▶ _WHAT IS EXPECTED_:
Among the entries that follow, how many lines contain the string "Given"? Write the number alone.

▶ _MATERIAL SHOWN_:
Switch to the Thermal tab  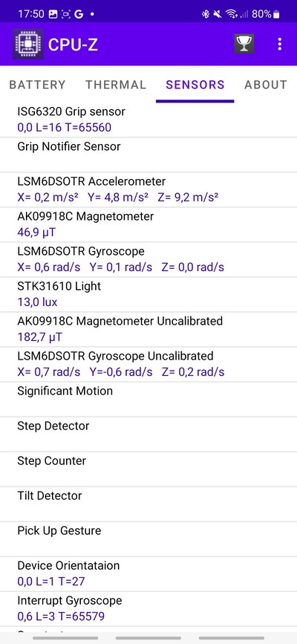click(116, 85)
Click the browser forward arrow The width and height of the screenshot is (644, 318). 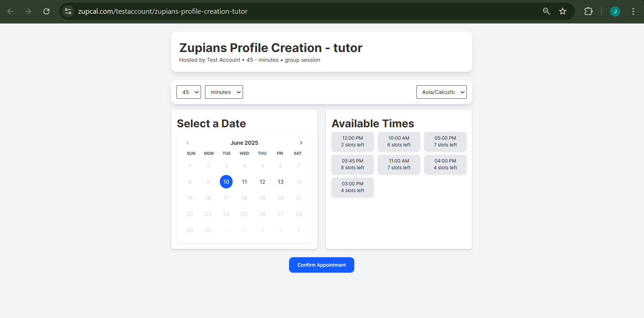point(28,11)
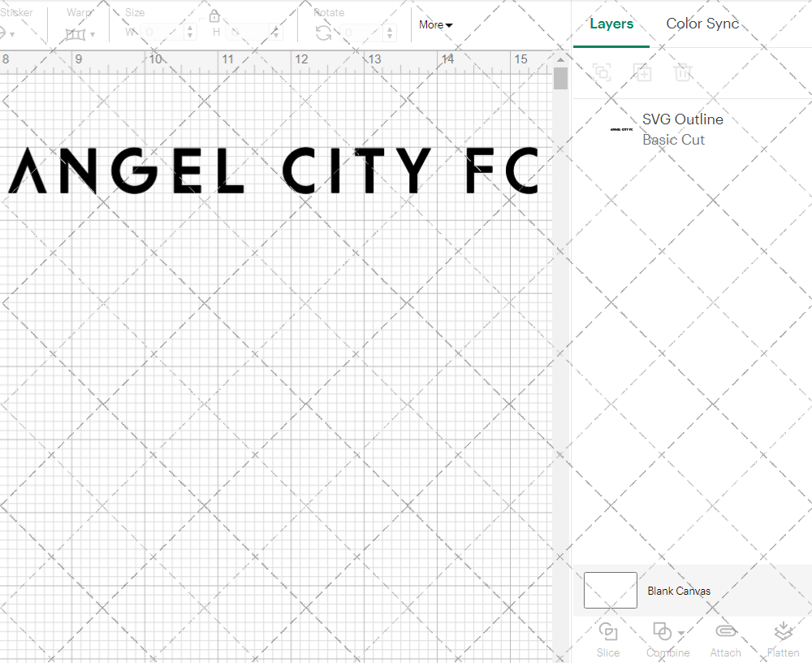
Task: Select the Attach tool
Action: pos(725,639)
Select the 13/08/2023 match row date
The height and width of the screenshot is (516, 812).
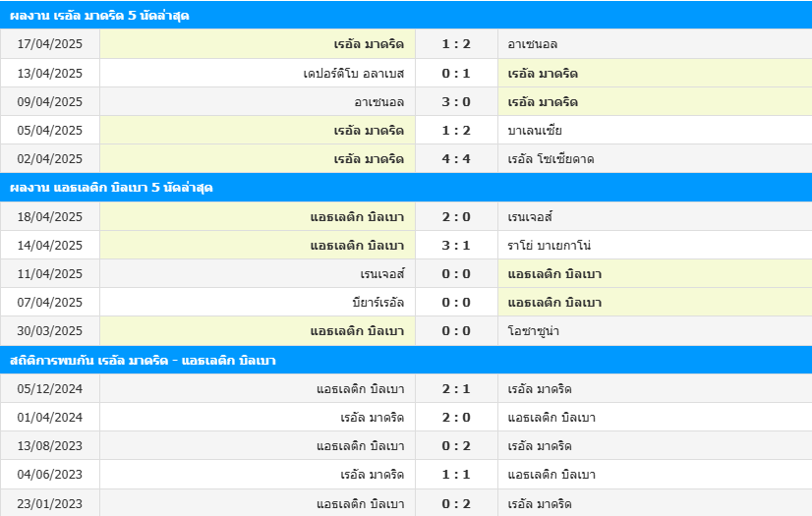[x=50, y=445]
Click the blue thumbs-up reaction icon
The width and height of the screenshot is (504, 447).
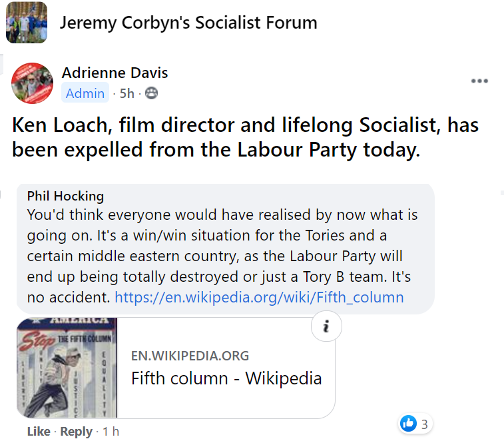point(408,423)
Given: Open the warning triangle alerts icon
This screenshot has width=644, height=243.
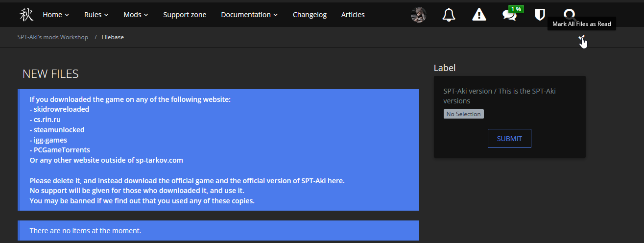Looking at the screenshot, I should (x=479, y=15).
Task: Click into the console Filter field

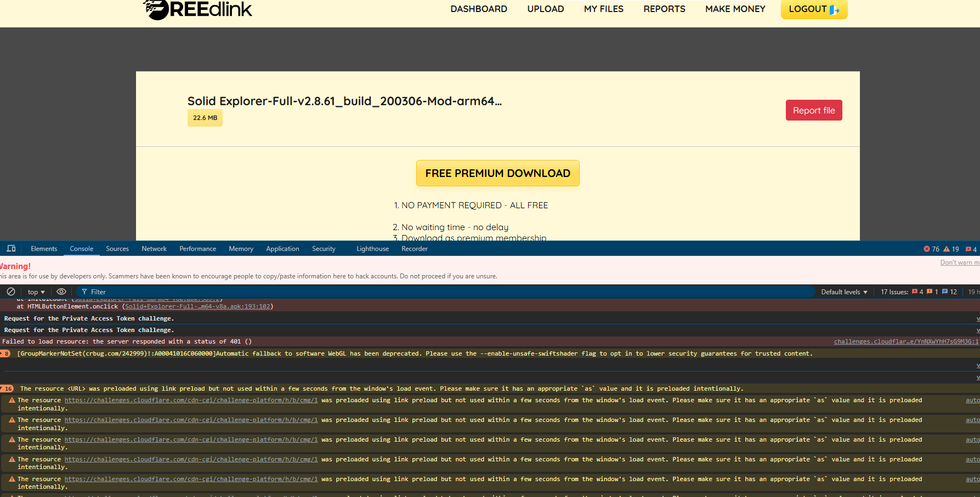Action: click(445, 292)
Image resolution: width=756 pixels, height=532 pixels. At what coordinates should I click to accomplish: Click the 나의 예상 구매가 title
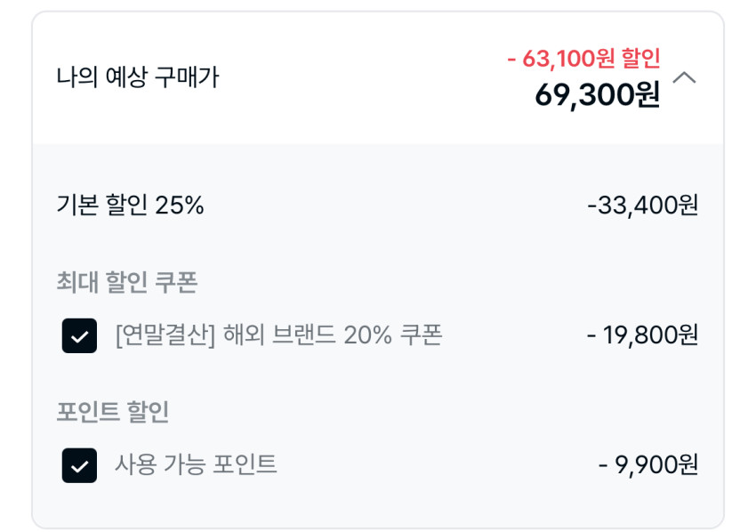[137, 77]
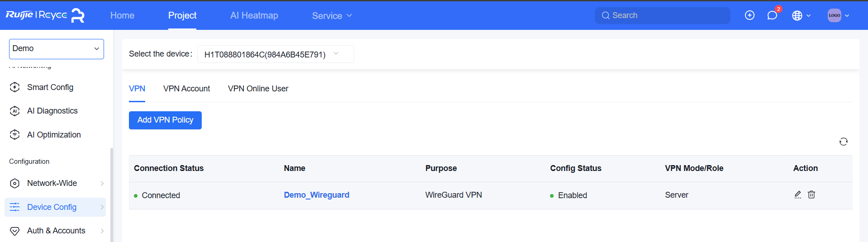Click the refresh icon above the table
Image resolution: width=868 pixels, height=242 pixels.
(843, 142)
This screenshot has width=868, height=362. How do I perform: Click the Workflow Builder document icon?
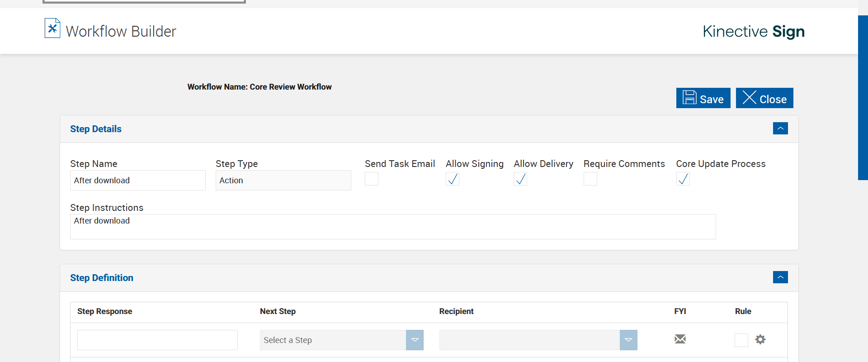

...

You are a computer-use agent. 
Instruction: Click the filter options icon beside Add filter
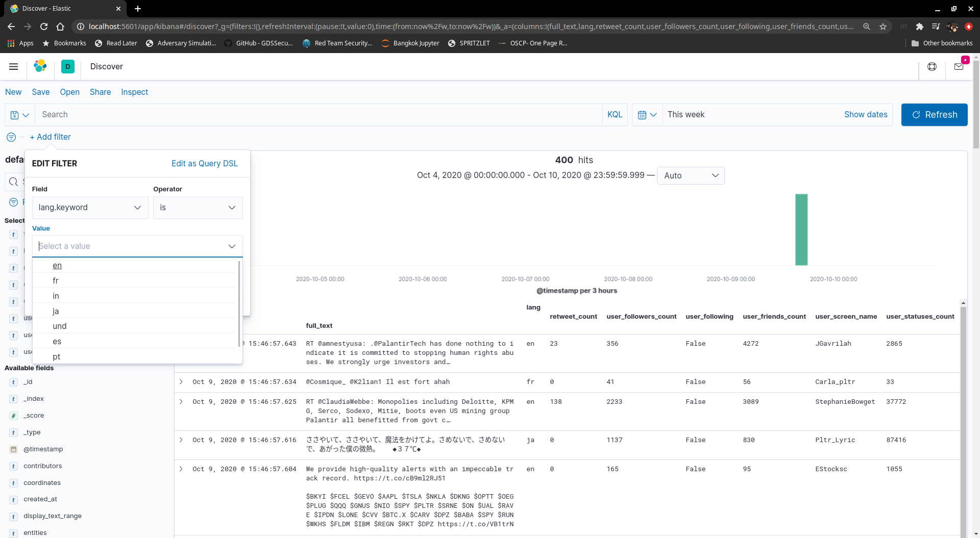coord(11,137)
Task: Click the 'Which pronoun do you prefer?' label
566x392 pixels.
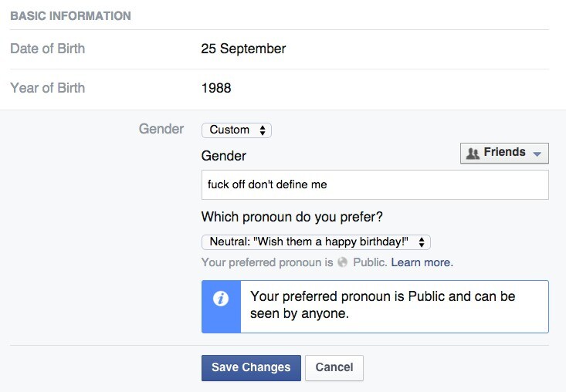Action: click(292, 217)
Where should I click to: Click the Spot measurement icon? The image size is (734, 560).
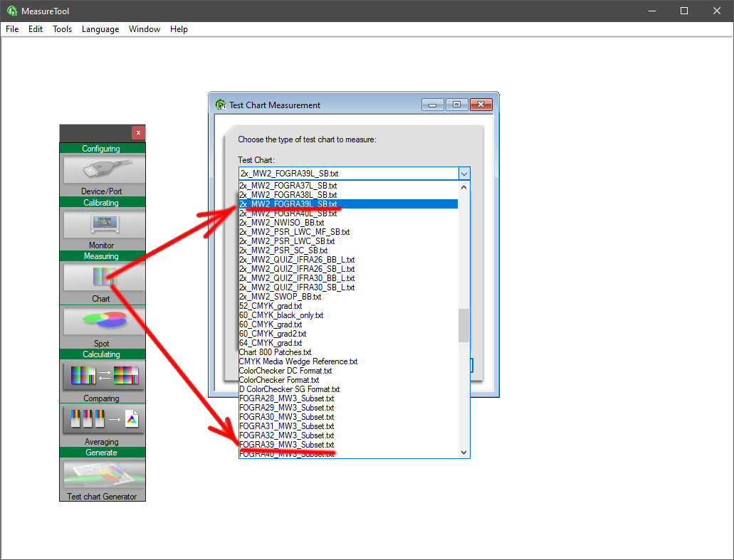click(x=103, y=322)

---

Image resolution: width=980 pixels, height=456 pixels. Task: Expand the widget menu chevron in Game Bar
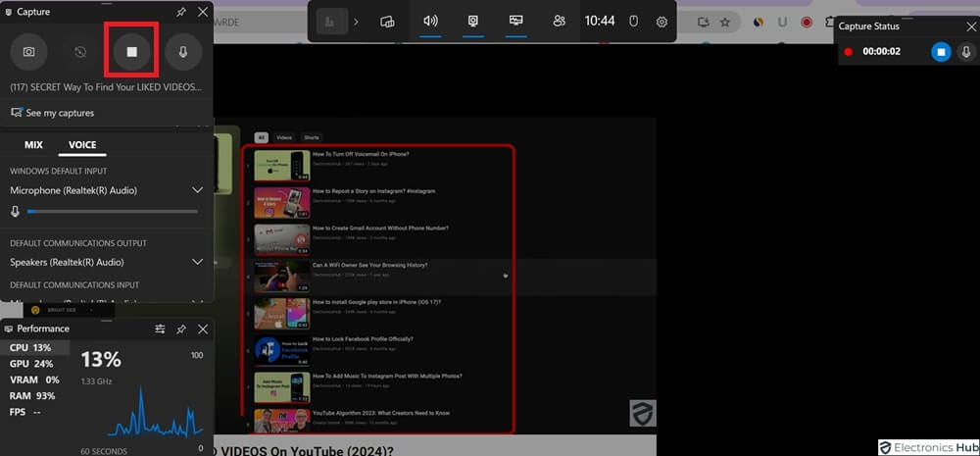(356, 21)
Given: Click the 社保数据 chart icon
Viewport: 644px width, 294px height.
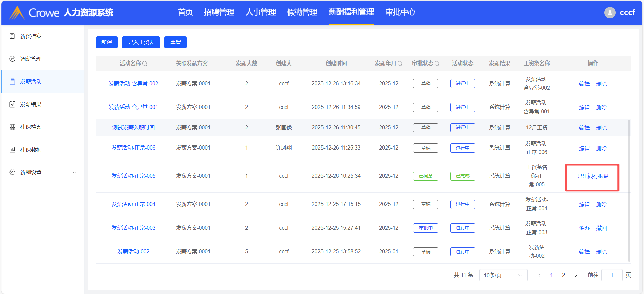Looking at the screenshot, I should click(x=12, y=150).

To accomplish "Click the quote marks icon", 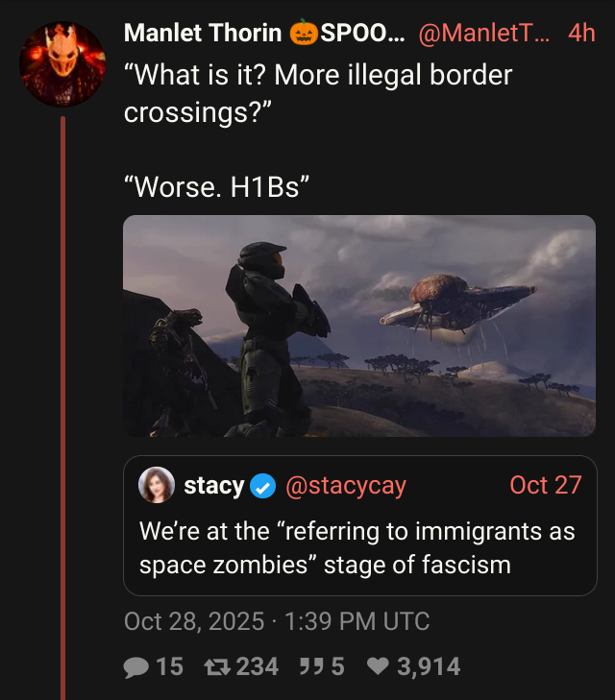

▶ _RESPONSE TO THE TASK_:
2